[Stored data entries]
BEGIN
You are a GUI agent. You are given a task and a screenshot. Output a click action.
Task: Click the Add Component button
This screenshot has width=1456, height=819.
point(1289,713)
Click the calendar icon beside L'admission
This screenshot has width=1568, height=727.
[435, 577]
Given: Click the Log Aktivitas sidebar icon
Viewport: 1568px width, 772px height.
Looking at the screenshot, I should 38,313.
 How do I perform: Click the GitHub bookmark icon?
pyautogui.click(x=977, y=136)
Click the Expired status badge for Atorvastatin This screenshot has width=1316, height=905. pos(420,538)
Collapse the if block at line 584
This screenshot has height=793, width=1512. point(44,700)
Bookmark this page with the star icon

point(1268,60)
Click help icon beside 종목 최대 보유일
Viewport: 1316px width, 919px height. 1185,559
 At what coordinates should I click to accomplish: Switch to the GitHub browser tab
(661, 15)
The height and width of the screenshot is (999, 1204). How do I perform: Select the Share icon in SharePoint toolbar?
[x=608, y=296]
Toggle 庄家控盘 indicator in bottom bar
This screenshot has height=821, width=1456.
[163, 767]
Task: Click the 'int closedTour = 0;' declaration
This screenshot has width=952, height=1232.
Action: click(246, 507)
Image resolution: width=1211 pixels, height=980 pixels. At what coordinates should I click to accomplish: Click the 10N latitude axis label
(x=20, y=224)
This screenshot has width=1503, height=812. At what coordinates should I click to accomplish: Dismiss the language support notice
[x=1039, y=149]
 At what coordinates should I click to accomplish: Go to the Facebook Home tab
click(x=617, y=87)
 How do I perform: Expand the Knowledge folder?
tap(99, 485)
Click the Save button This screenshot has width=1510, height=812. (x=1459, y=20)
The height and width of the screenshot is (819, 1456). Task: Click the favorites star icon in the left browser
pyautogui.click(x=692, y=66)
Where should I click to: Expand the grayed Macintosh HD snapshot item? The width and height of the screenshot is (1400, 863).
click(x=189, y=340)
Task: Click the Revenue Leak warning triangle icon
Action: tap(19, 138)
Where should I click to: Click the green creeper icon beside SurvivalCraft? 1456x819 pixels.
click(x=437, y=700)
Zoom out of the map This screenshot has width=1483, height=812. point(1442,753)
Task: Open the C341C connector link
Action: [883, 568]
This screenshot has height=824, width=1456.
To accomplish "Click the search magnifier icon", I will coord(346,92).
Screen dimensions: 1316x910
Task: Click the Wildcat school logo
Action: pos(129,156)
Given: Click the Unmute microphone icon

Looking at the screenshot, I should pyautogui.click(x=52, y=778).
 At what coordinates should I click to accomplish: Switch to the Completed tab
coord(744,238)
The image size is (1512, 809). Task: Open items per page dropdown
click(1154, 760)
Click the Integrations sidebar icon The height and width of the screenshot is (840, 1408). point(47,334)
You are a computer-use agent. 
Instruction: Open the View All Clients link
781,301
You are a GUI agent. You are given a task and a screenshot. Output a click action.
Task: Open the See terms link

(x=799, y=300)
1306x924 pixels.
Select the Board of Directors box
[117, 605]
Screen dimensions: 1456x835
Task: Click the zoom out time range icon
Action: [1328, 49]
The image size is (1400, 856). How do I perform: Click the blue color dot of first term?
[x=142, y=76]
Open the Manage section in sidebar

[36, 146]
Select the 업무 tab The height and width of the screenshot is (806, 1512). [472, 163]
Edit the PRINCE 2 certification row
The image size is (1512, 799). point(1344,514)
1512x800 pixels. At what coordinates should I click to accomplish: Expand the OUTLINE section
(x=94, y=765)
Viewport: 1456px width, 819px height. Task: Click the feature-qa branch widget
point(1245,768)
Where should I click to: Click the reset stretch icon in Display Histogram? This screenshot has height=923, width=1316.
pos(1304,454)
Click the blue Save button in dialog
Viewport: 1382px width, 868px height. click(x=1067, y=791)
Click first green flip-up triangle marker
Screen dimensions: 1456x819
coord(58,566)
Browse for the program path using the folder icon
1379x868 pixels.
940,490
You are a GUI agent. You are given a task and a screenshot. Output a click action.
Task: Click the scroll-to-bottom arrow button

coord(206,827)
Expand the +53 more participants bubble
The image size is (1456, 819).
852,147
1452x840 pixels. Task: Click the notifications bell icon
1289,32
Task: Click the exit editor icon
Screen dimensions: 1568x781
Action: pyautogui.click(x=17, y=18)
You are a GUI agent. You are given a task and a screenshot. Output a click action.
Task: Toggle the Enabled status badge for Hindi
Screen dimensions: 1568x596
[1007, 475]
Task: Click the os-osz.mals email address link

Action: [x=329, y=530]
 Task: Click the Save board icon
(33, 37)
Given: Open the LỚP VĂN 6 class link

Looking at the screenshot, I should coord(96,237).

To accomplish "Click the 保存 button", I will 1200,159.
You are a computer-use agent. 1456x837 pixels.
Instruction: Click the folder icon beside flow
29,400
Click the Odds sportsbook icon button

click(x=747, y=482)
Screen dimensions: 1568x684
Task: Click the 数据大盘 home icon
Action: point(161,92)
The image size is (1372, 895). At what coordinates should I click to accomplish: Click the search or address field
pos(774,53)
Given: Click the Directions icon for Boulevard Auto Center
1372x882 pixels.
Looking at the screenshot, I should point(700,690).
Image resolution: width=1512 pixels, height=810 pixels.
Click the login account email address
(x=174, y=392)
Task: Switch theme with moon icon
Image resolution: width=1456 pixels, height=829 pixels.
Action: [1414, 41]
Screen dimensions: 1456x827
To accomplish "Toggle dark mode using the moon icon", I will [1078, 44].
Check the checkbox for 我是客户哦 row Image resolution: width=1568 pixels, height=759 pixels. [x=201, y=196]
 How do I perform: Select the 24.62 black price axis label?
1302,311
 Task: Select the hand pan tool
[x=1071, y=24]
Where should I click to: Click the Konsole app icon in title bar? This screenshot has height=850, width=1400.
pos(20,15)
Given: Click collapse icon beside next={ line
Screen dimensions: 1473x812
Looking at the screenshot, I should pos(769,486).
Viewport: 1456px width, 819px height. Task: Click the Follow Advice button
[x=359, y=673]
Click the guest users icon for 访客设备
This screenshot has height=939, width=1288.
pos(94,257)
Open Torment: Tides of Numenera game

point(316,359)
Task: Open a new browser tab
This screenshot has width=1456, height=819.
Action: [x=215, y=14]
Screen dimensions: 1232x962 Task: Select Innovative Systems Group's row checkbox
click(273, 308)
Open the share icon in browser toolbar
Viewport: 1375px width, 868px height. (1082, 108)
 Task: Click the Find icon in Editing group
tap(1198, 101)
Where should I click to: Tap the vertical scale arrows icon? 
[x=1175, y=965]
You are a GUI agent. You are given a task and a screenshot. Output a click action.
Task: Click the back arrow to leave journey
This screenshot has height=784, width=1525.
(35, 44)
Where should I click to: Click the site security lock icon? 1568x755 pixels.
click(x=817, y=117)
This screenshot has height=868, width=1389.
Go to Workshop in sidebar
END
#### EXERCISE DETAILS
Transcribe all of the data above, character for character.

#### TASK RESPONSE
You are a GUI agent. You are given a task and a screenshot. Output a click action.
Task: Click the Add Component button
This screenshot has width=1456, height=819.
point(1289,713)
Click the calendar icon beside L'admission
This screenshot has width=1568, height=727.
[435, 577]
Given: Click the Log Aktivitas sidebar icon
Viewport: 1568px width, 772px height.
Looking at the screenshot, I should 38,313.
 How do I perform: Click the GitHub bookmark icon?
pyautogui.click(x=977, y=136)
Click the Expired status badge for Atorvastatin This screenshot has width=1316, height=905. pos(420,538)
Collapse the if block at line 584
This screenshot has height=793, width=1512. point(44,700)
Bookmark this page with the star icon

point(1268,60)
Click help icon beside 종목 최대 보유일
Viewport: 1316px width, 919px height. 1185,559
 At what coordinates should I click to accomplish: Switch to the GitHub browser tab
(661, 15)
The height and width of the screenshot is (999, 1204). How do I perform: Select the Share icon in SharePoint toolbar?
[x=608, y=296]
Toggle 庄家控盘 indicator in bottom bar
This screenshot has height=821, width=1456.
[163, 767]
Task: Click the 'int closedTour = 0;' declaration
This screenshot has width=952, height=1232.
Action: click(246, 507)
Image resolution: width=1211 pixels, height=980 pixels. At what coordinates should I click to accomplish: Click the 10N latitude axis label
(x=20, y=224)
This screenshot has width=1503, height=812. At what coordinates should I click to accomplish: Dismiss the language support notice
[x=1039, y=149]
 At what coordinates should I click to accomplish: Go to the Facebook Home tab
click(x=617, y=87)
 How do I perform: Expand the Knowledge folder?
tap(99, 485)
Click the Save button This screenshot has width=1510, height=812. (x=1459, y=20)
The height and width of the screenshot is (819, 1456). Task: Click the favorites star icon in the left browser
pyautogui.click(x=692, y=66)
Where should I click to: Expand the grayed Macintosh HD snapshot item? The width and height of the screenshot is (1400, 863).
click(x=189, y=340)
Task: Click the Revenue Leak warning triangle icon
Action: tap(19, 138)
Where should I click to: Click the green creeper icon beside SurvivalCraft? 1456x819 pixels.
click(x=437, y=700)
Zoom out of the map This screenshot has width=1483, height=812. point(1442,753)
Task: Open the C341C connector link
Action: [883, 568]
This screenshot has height=824, width=1456.
To accomplish "Click the search magnifier icon", I will coord(346,92).
Screen dimensions: 1316x910
Task: Click the Wildcat school logo
Action: pos(129,156)
Given: Click the Unmute microphone icon

Looking at the screenshot, I should pyautogui.click(x=52, y=778).
 At what coordinates should I click to accomplish: Switch to the Completed tab
coord(744,238)
The image size is (1512, 809). Task: Open items per page dropdown
click(1154, 760)
Click the Integrations sidebar icon The height and width of the screenshot is (840, 1408). point(47,334)
You are a computer-use agent. 
Instruction: Open the View All Clients link
781,301
You are a GUI agent. You are given a task and a screenshot. Output a click action.
Task: Open the See terms link

(x=799, y=300)
1306x924 pixels.
Select the Board of Directors box
[117, 605]
Screen dimensions: 1456x835
Task: Click the zoom out time range icon
Action: [1328, 49]
The image size is (1400, 856). How do I perform: Click the blue color dot of first term?
[x=142, y=76]
Open the Manage section in sidebar

[36, 146]
Select the 업무 tab The height and width of the screenshot is (806, 1512). [472, 163]
Edit the PRINCE 2 certification row
The image size is (1512, 799). point(1344,514)
1512x800 pixels. At what coordinates should I click to accomplish: Expand the OUTLINE section
(x=94, y=765)
Viewport: 1456px width, 819px height. Task: Click the feature-qa branch widget
point(1245,768)
Where should I click to: Click the reset stretch icon in Display Histogram? This screenshot has height=923, width=1316.
pos(1304,454)
Click the blue Save button in dialog
Viewport: 1382px width, 868px height. click(x=1067, y=791)
Click first green flip-up triangle marker
Screen dimensions: 1456x819
coord(58,566)
Browse for the program path using the folder icon
1379x868 pixels.
940,490
You are a GUI agent. You are given a task and a screenshot. Output a click action.
Task: Click the scroll-to-bottom arrow button

coord(206,827)
Expand the +53 more participants bubble
The image size is (1456, 819).
852,147
1452x840 pixels. Task: Click the notifications bell icon
1289,32
Task: Click the exit editor icon
Screen dimensions: 1568x781
Action: pyautogui.click(x=17, y=18)
You are a GUI agent. You are given a task and a screenshot. Output a click action.
Task: Toggle the Enabled status badge for Hindi
Screen dimensions: 1568x596
[1007, 475]
Task: Click the os-osz.mals email address link

Action: [x=329, y=530]
 Task: Click the Save board icon
(33, 37)
Given: Open the LỚP VĂN 6 class link

Looking at the screenshot, I should coord(96,237).

To accomplish "Click the 保存 button", I will 1200,159.
You are a computer-use agent. 1456x837 pixels.
Instruction: Click the folder icon beside flow
29,400
Click the Odds sportsbook icon button

click(x=747, y=482)
Screen dimensions: 1568x684
Task: Click the 数据大盘 home icon
Action: point(161,92)
The image size is (1372, 895). At what coordinates should I click to accomplish: Click the search or address field
pos(774,53)
Given: Click the Directions icon for Boulevard Auto Center
1372x882 pixels.
Looking at the screenshot, I should point(700,690).
Image resolution: width=1512 pixels, height=810 pixels.
Click the login account email address
(x=174, y=392)
Task: Switch theme with moon icon
Image resolution: width=1456 pixels, height=829 pixels.
Action: [1414, 41]
Screen dimensions: 1456x827
To accomplish "Toggle dark mode using the moon icon", I will [1078, 44].
Check the checkbox for 我是客户哦 row Image resolution: width=1568 pixels, height=759 pixels. [x=201, y=196]
 How do I perform: Select the 24.62 black price axis label?
1302,311
 Task: Select the hand pan tool
[x=1071, y=24]
Where should I click to: Click the Konsole app icon in title bar? This screenshot has height=850, width=1400.
pos(20,15)
Given: Click collapse icon beside next={ line
Screen dimensions: 1473x812
Looking at the screenshot, I should pos(769,486).
Viewport: 1456px width, 819px height. Task: Click the Follow Advice button
[x=359, y=673]
Click the guest users icon for 访客设备
This screenshot has height=939, width=1288.
pos(94,257)
Open Torment: Tides of Numenera game

point(316,359)
Task: Open a new browser tab
This screenshot has width=1456, height=819.
Action: [x=215, y=14]
Screen dimensions: 1232x962 Task: Select Innovative Systems Group's row checkbox
click(273, 308)
Open the share icon in browser toolbar
Viewport: 1375px width, 868px height. (1082, 108)
 Task: Click the Find icon in Editing group
tap(1198, 101)
Where should I click to: Tap the vertical scale arrows icon? 
[x=1175, y=965]
You are a GUI agent. You are given a task and a screenshot. Output a click action.
Task: Click the back arrow to leave journey
This screenshot has height=784, width=1525.
(35, 44)
Where should I click to: Click the site security lock icon? 1568x755 pixels.
click(x=817, y=117)
This screenshot has height=868, width=1389.
Go to Workshop in sidebar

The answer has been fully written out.